The victim next to me made another rattling hiss, the same agonized noise he'd been making with every few breaths. He wasn't visibly bitten like the other victims, but his wounds looked wholly more devastating. The only other body part spared from the burns was the left half of his chin, which, ironically enough, bore an old, healed scar. The scar was thin and pink, and it puckered slightly. It tore through his lower lip in a downward pull, and continued diagonally over his chin where it disappeared into the wreckage of his burned flesh.
A paramedic finally jogged to us from around the block, but I didn't recognize him. He was tall and lanky and very young looking—even younger looking than Nathan, which was hard to accomplish—but thanks to Nathan, I knew all too well that young looking didn't translate to incapable.
As the paramedic approached, he absorbed the scene; his eyes flashed over the victim's body and his surroundings, and eventually, his gaze locked on my hand holding the victim's elbow. I resisted the urge to pull my hand away.
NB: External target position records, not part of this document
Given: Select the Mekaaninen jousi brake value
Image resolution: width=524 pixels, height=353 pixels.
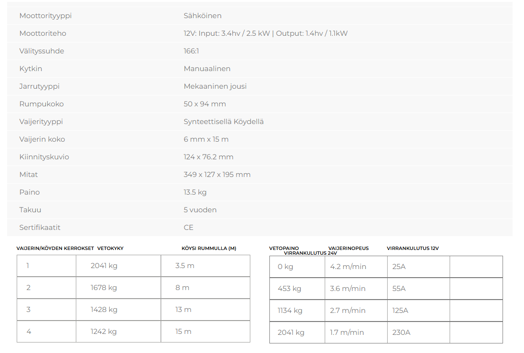Looking at the screenshot, I should (x=215, y=86).
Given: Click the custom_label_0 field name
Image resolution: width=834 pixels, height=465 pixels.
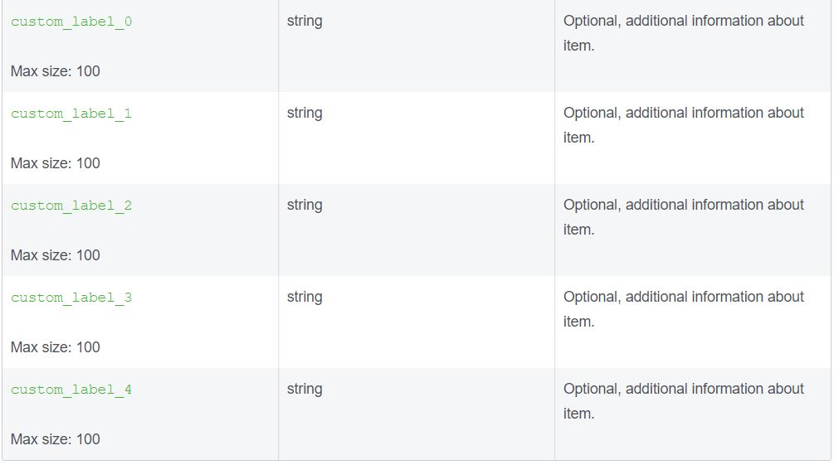Looking at the screenshot, I should (x=71, y=22).

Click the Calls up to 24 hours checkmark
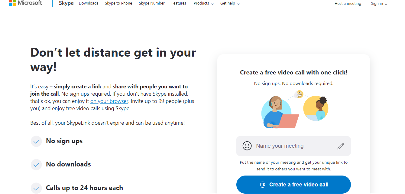pos(36,188)
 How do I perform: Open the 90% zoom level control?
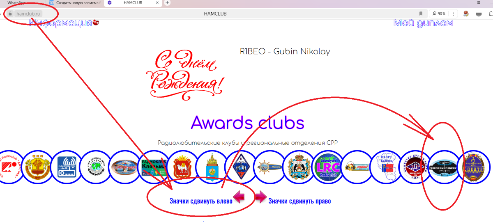click(439, 14)
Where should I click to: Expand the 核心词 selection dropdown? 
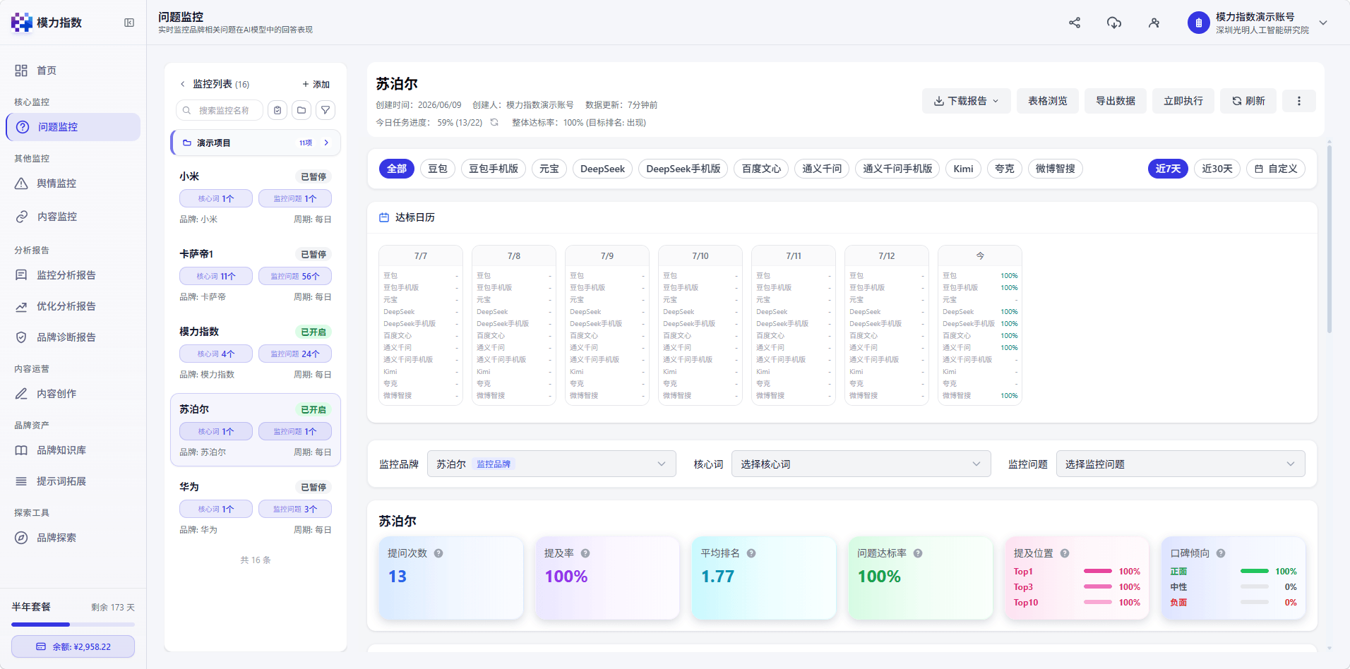(861, 464)
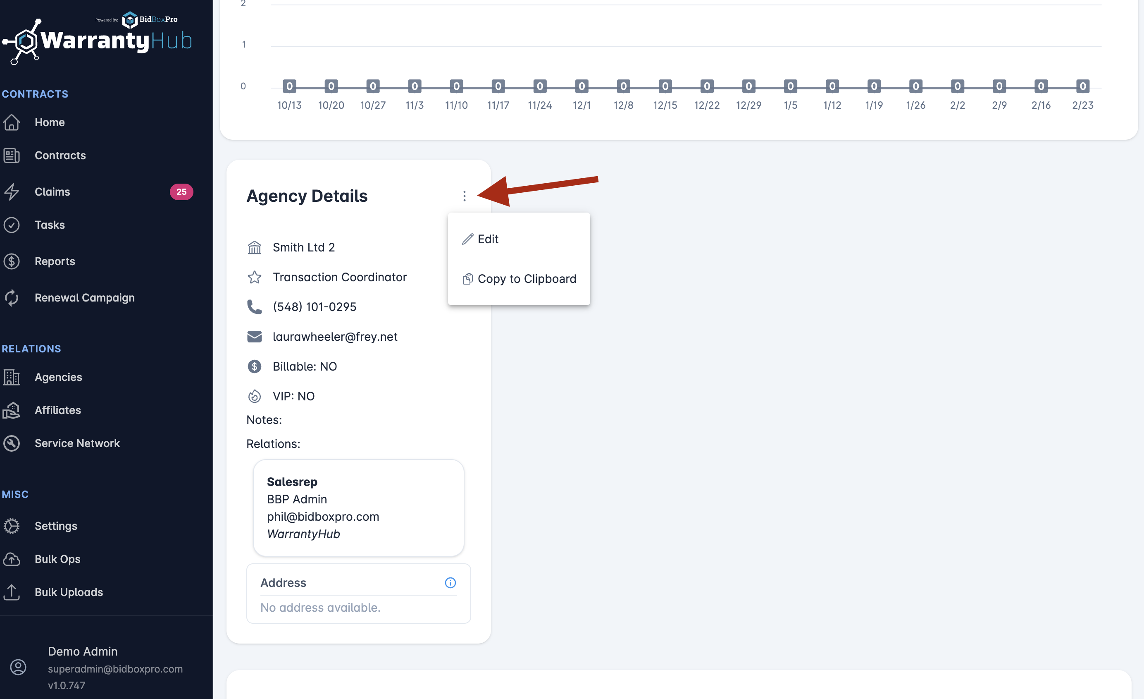
Task: Go to Bulk Ops page
Action: point(57,559)
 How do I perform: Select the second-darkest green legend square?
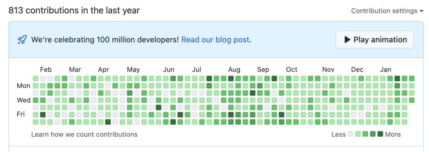pos(373,134)
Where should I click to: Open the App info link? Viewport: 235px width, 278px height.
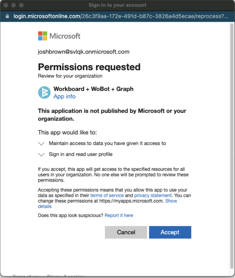[x=65, y=96]
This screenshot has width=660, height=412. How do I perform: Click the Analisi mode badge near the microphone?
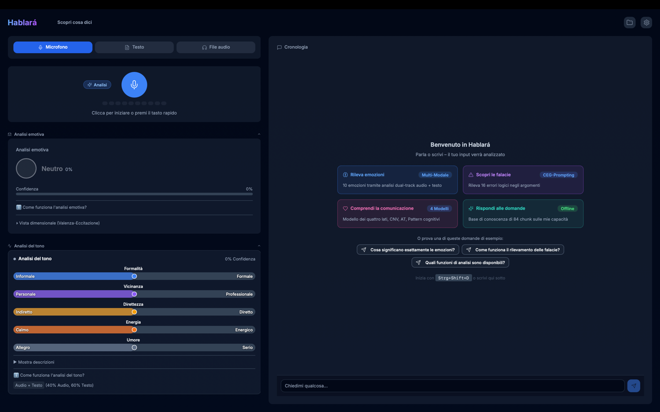point(97,84)
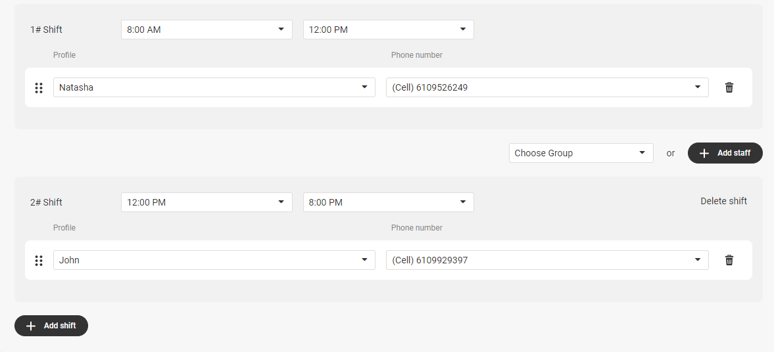Click the plus icon in Add staff
This screenshot has height=352, width=774.
pos(704,153)
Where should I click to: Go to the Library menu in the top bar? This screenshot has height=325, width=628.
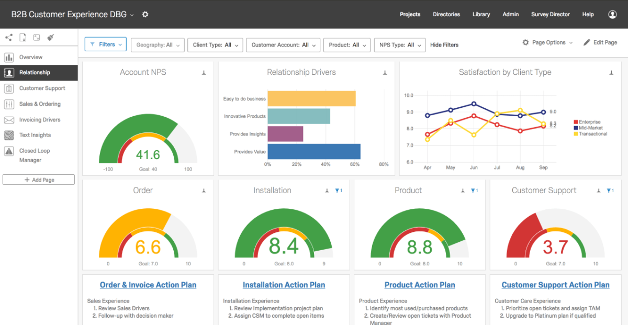tap(481, 14)
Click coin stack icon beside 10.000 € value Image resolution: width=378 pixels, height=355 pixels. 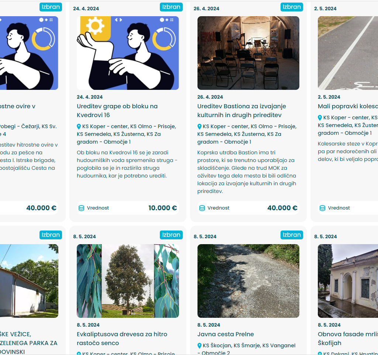point(82,208)
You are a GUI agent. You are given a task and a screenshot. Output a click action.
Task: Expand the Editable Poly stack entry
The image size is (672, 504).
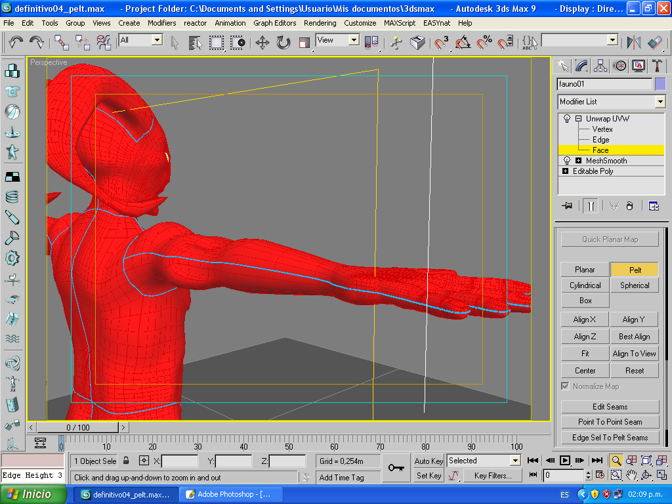pos(566,171)
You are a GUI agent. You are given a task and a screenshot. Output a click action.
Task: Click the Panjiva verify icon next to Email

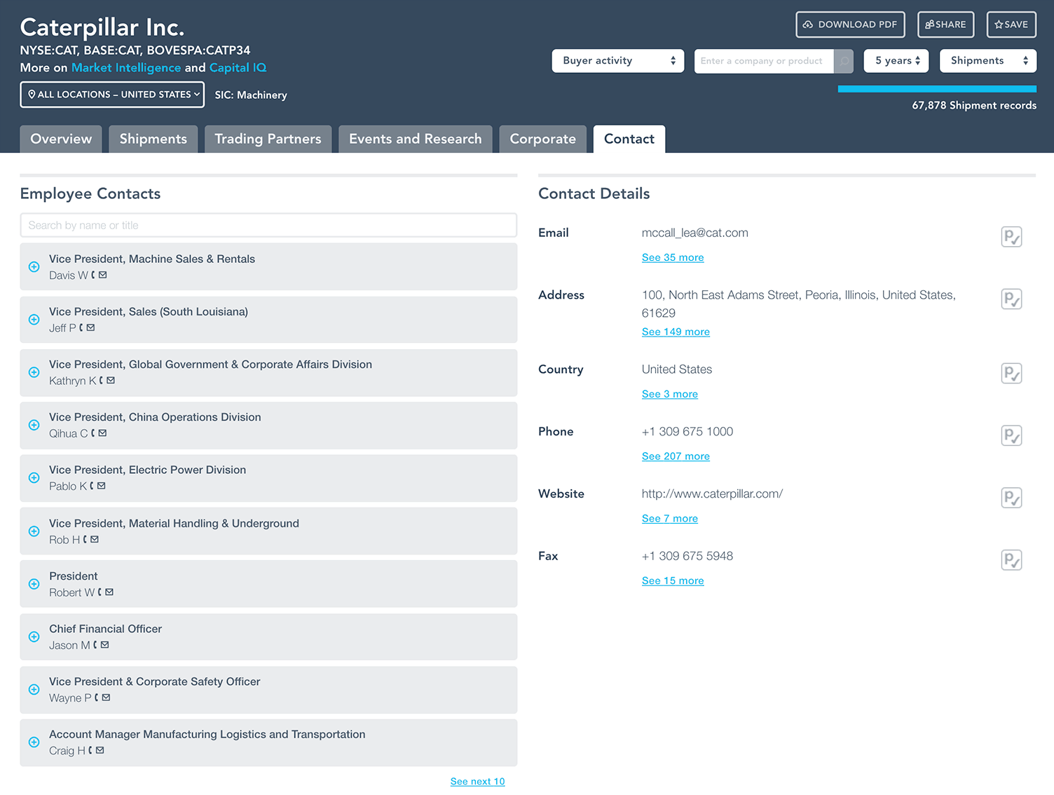pos(1011,237)
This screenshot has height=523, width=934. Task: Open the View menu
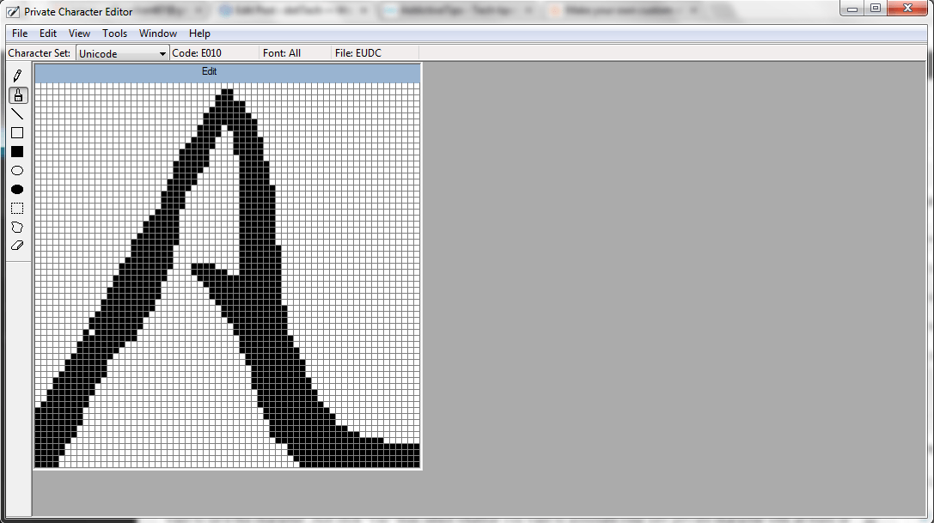(x=79, y=33)
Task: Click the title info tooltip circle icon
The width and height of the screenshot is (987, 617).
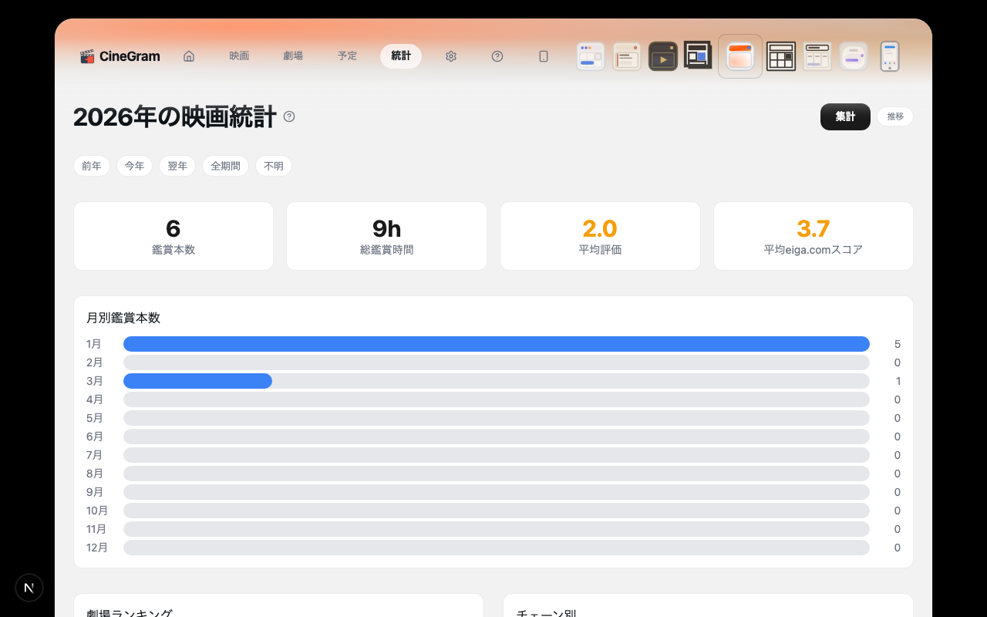Action: 289,116
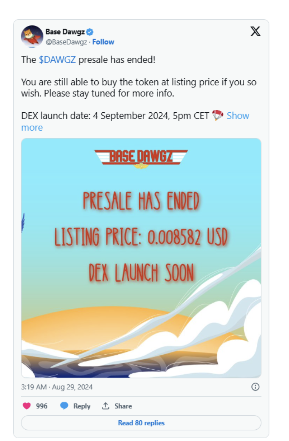
Task: Click the Base Dawgz profile avatar
Action: [32, 36]
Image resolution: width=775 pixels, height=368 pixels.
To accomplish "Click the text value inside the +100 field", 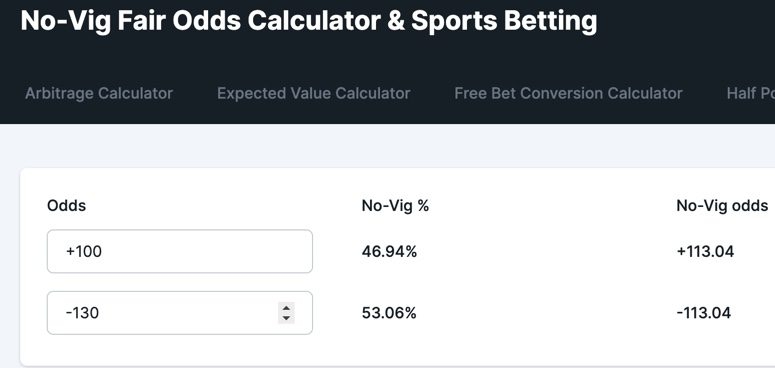I will (x=84, y=252).
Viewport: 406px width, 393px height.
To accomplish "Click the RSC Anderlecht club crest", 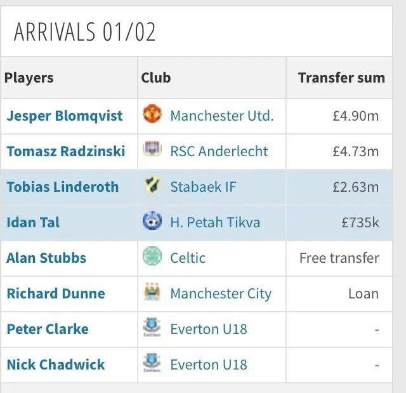I will pos(152,151).
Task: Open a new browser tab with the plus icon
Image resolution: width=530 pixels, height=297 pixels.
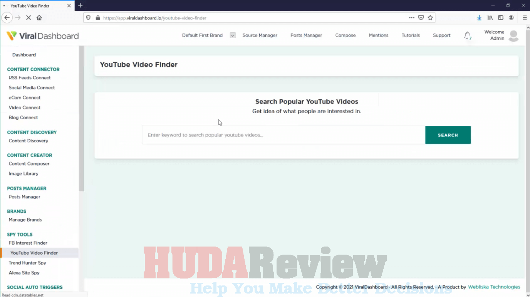Action: [80, 5]

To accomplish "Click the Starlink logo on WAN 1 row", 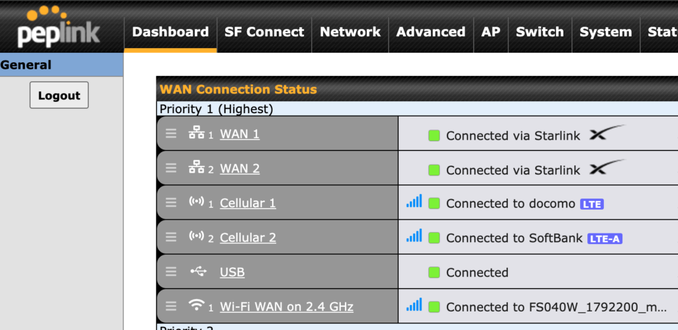I will tap(606, 132).
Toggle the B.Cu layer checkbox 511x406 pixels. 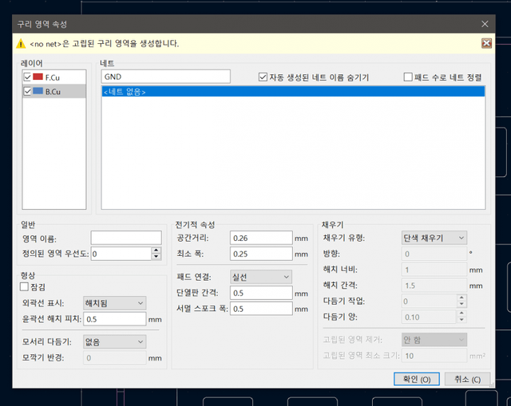(28, 92)
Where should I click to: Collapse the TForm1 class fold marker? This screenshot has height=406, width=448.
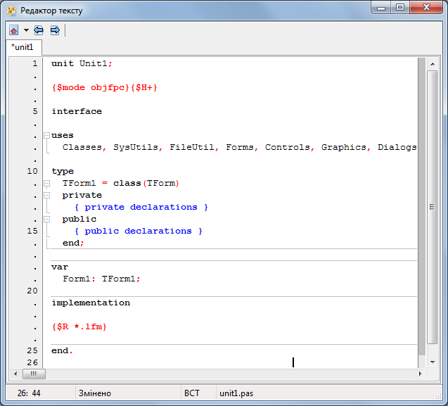click(46, 183)
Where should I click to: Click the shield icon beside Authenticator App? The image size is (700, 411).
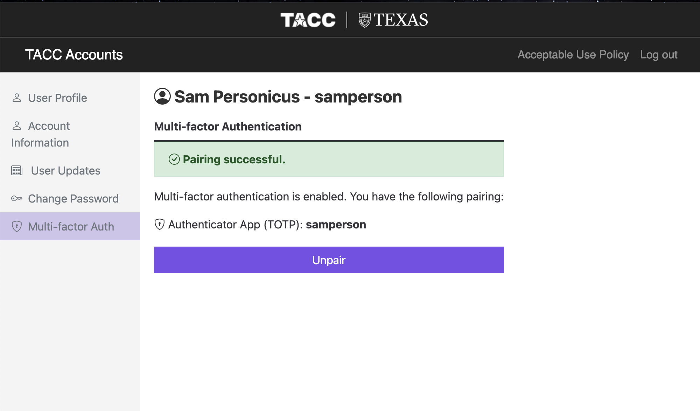pyautogui.click(x=160, y=224)
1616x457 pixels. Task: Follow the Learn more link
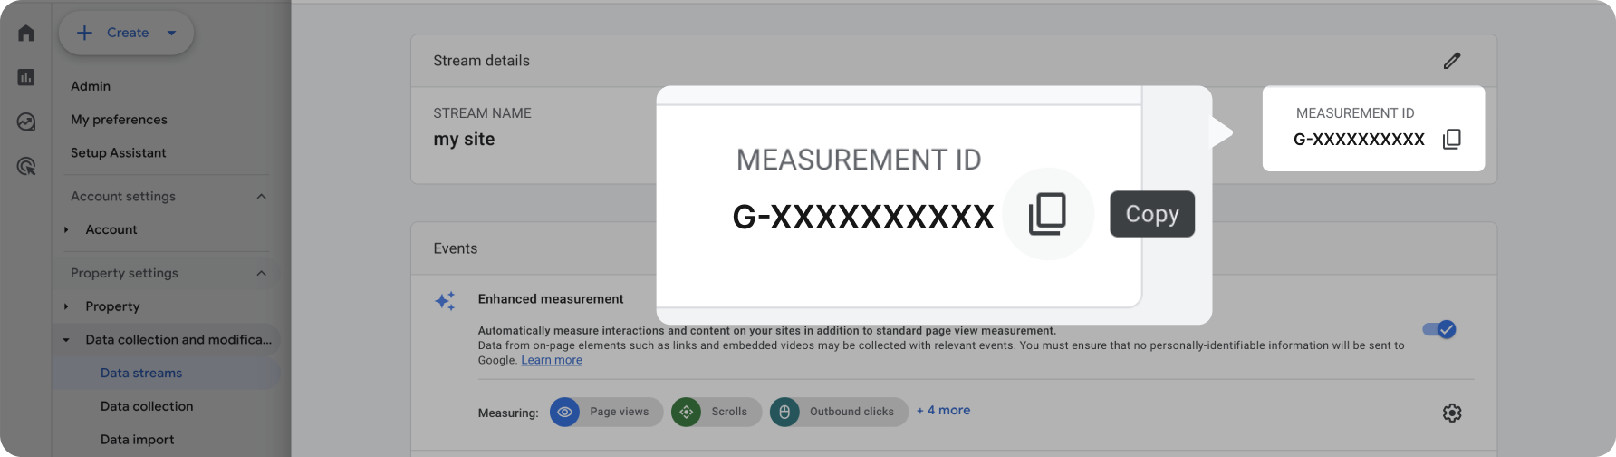[x=552, y=360]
“Detective Wahl said you called in a burn victim.” The paramedic snapped on a pair of latex gloves.
I nodded. “Yes, that's what it looks like.”
The paramedic knelt next to us, hovered over the victim with his ear over the man's mouth, and trained his eyes on the man's chest. He pressed two fingers on his charred neck. I winced. After about fifteen seconds of concentration, the paramedic straightened and sat back on his haunches.
“What the hell is this?” he asked. He didn't make any moves toward actually opening his equipment case. “We have live victims that need tending at the main crime scene.”
I didn't like his tone, and on a normal night, I would react with a blast of attitude. My short-person syndrome wasn't becoming any milder through the years. If anything, turning thirty had completely eliminated my ability to tolerate most people. But this wasn't a normal night, so I played nice and swallowed my temper.
“Yes. Greta did mention that you were busy,” I responded civilly. “I appreciate you coming away from the main crime scene to tend to this victim.”
The paramedic shook his head. “This man's dead. You've got to return to the police barrier with the rest of the media.”
The anger I'd doused flared in a sunburst. I took a deep breath against the words I wanted to say and spoke through clenched teeth, “This man is still breathing, and I'm farther behind the police barrier than any of the other reporters. I think I'll stay where I am.”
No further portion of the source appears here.